Top positive review
A must-read by an unsung prophet!
Reviewed in the United States on February 26, 2017
Forget 1984, Butler's Earthseed series are the books one should read to get insight into our world today. Written in the mid-1990's about the 2020's and 2030's they tell the story of a world not unlike the one we live in today. Corporate influence is suborning and even sublating government authority. A dissolute population turning inward with drugs and virtual entertainment and outward with violence and suspicion towards the 'other'. Those who can, build walls to keep the 'other' out. Sometimes the walls work, but inevitably they fail.

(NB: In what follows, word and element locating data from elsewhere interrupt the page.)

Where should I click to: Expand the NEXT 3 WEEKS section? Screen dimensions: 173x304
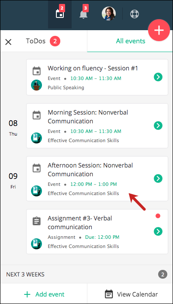(87, 274)
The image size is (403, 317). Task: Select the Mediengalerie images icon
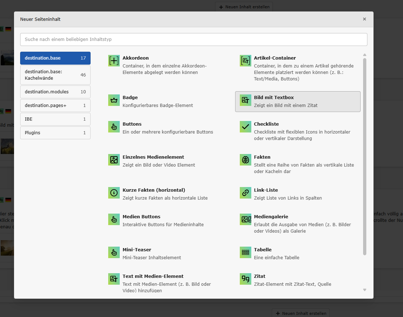coord(246,219)
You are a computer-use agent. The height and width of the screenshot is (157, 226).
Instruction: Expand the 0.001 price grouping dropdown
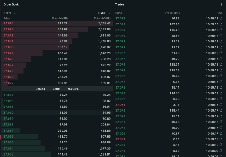click(x=10, y=13)
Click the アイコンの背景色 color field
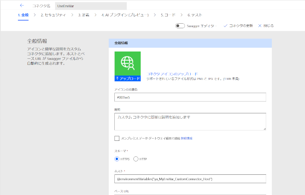 190,97
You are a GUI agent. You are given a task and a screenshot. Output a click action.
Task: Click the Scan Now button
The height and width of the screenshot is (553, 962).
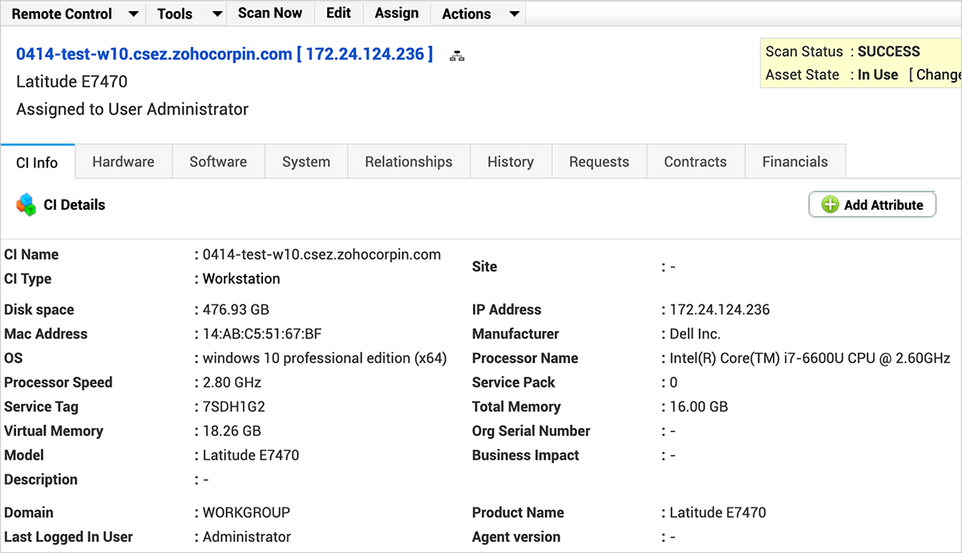(270, 13)
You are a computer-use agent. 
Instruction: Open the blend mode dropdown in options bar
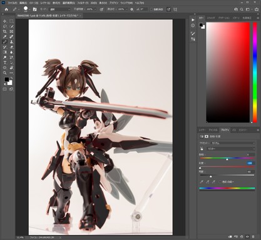pyautogui.click(x=59, y=9)

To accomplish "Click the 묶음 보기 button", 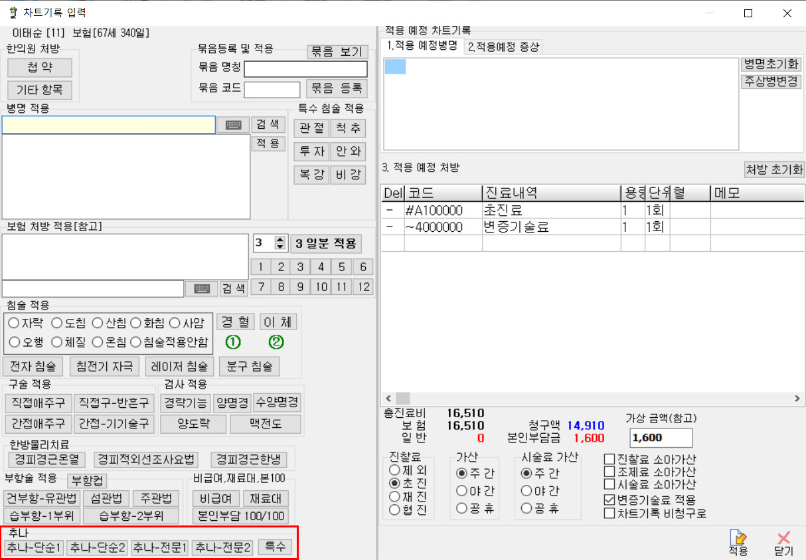I will coord(337,52).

Amid all this two leaders arise: one, a demagogue playing on the nation's fears and religious sensitivities promising to 'make America great again' (the author's words in 1993, mind you) convinces a large swath of the population to turn against those who don't conform even as his 'Crusaders' commit atrocities in his name (but never of course with his *official* sanction).
The other is a young, very precocious black woman with a vision to transcend human misery and build a community to seek humankind's Destiny. Barely escaping with her life when her once solid middle-class neighborhood is overrun by a violent gang, she sets off on a trek through a country that is much like ours if things were just a little more desperate, a little more divided, and a lot less caring. It is a stark portrait made even more ominous by being entirely possible and exposing a lot about us as a society we may not care to confront. These books aren't so much a portrait as a mirror.
If there is a weak spot, it's that Olaimina is too obviously an author avatar, but then again this *is* Butler's philosophy and much of her personal experience laid bare. It is the closest thing to an autobiography of the notoriously private author as we are likely to see nearly 10 years after her death. It provides a warning...and, perhaps, a pathway out.